According to Alban Berg, the almost twenty-five minute long opening movement is Mahler’s “most wonderful” piece of music: “It is the expression of tremendous love for this earth, the longing to live upon it in peace, to enjoy nature to its greatest depths – before death comes.” All this starting out from a four-note motif that swells into devastating fury, and scored as sometimes resigned, sometimes desperate music.

When recalling cheap, popular dances, the second movement probably mocks the senselessness of life. The tunes of the sweet, close-to-nature ländler are interrupted by increasingly reckless episodes of waltz. The movement ends in the ländler’s motif in a special orchestration.
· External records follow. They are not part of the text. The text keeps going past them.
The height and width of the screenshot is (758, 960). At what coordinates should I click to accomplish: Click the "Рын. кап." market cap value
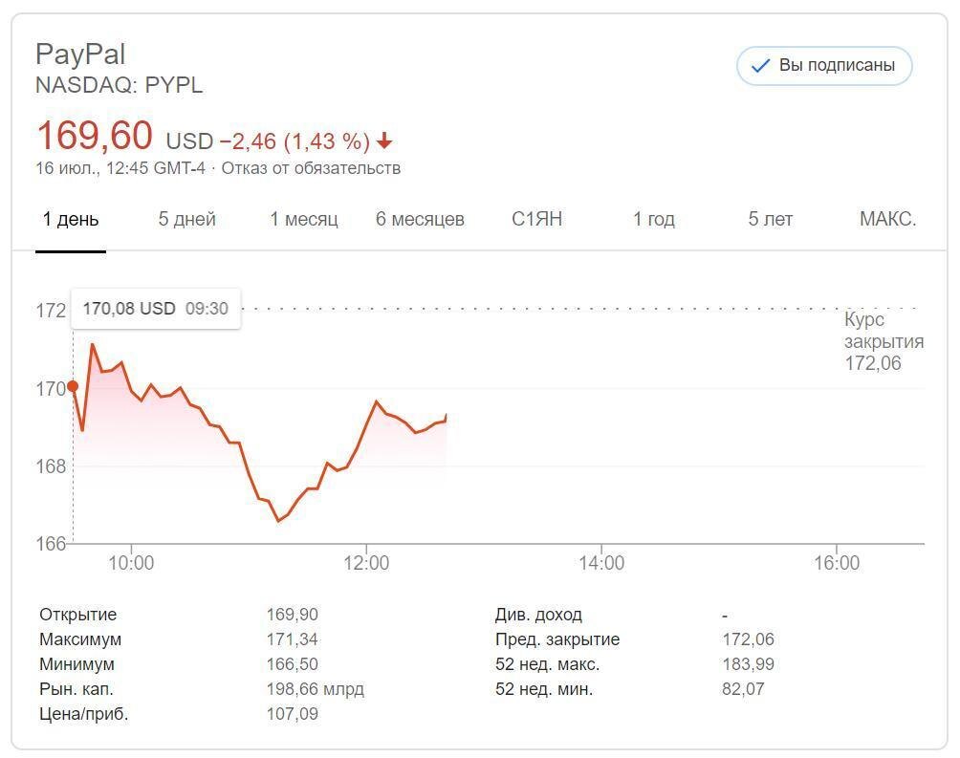click(315, 689)

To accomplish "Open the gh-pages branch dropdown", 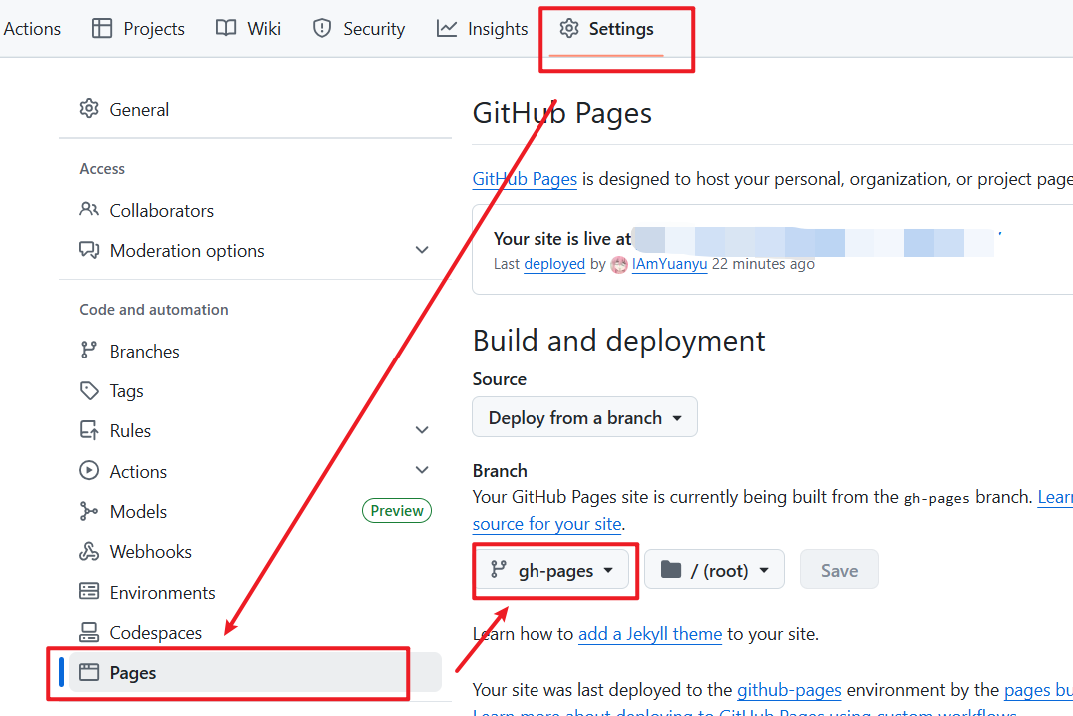I will click(554, 571).
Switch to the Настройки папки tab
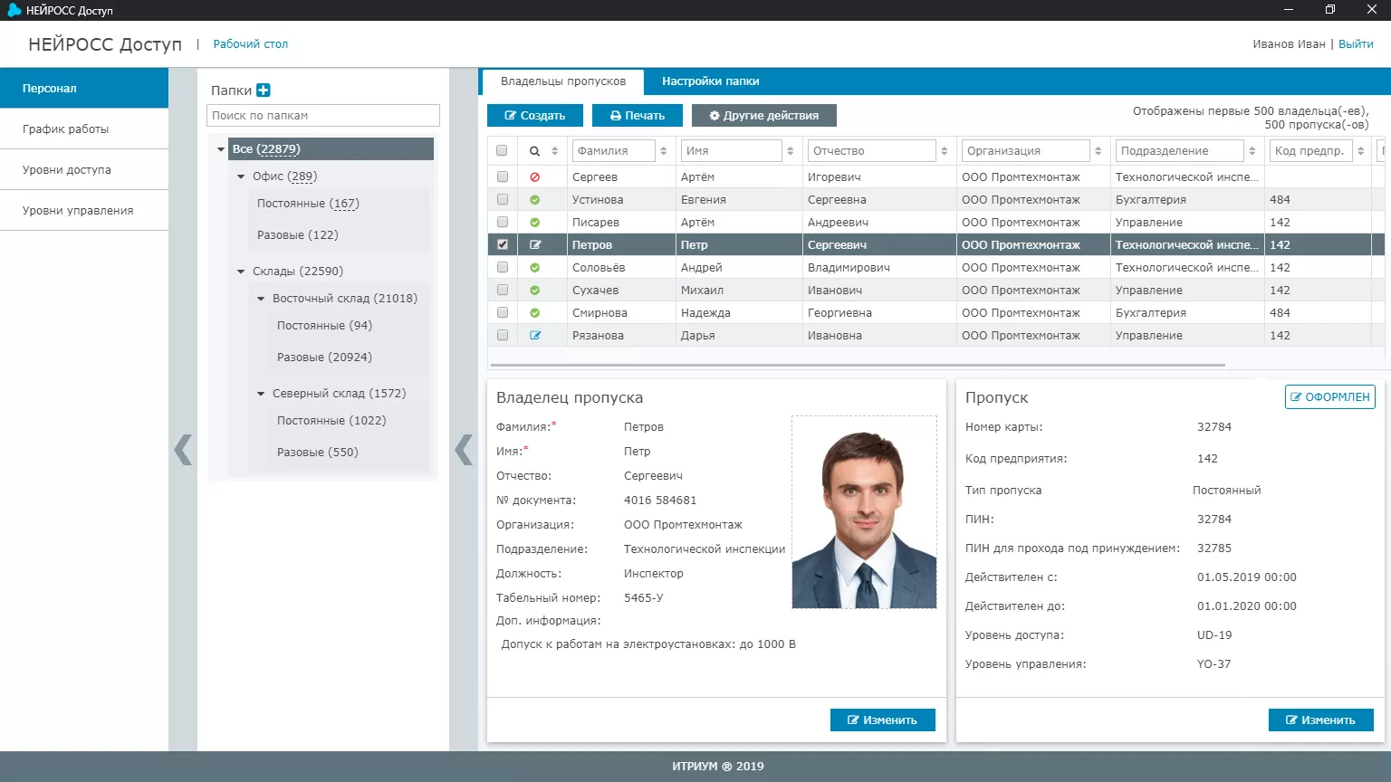 710,81
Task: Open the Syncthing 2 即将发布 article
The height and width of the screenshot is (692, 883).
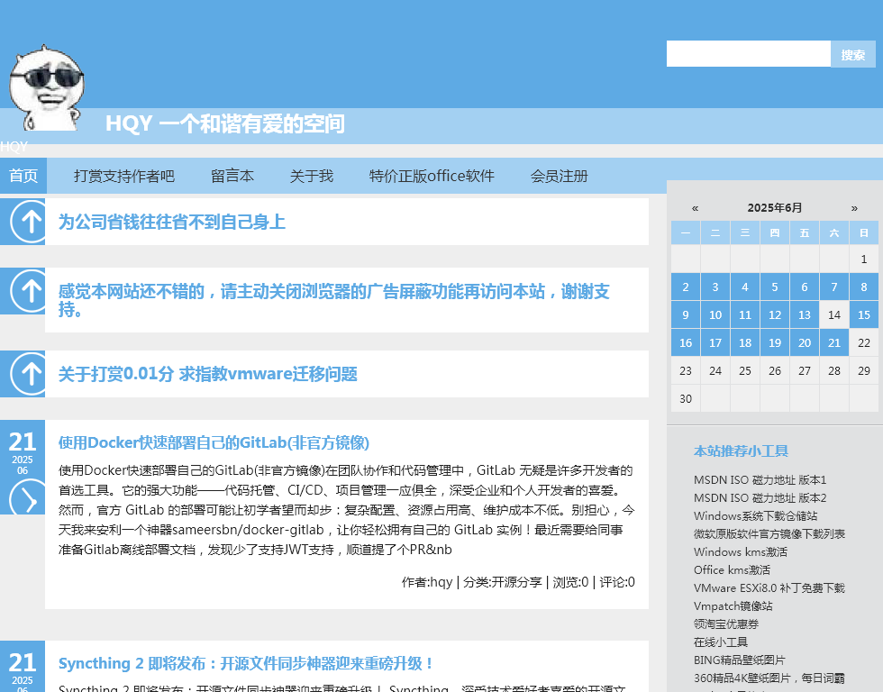Action: (247, 663)
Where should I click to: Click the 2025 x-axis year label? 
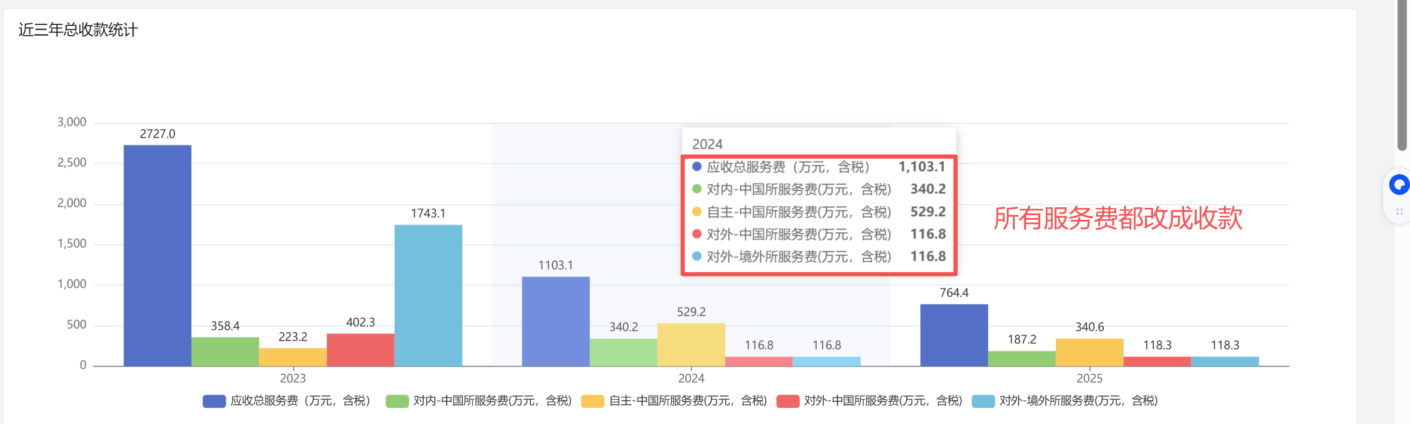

While the second movement suspends the representation of darkness and can be called calm, the next one breaks in with resolute vigor, the satanic music radiating ill-balance, violence and tension – it is a Scherzo only in name; properly weighed, it is more like a Finale. The defiant dash is interrupted only once with a transcendental section.

The real Finale comes as slow, understated music. A hymnic atmosphere, bitter acceptance, passion, and thought-provoking ideas characterize the movement, lasting almost half an hour. This music is also full of darkness yet the symphony settles with the soft sounds of solace: ethereally high-pitched violin notes evoke the sunshine appearing over the distant hills in Kindertotenlieder.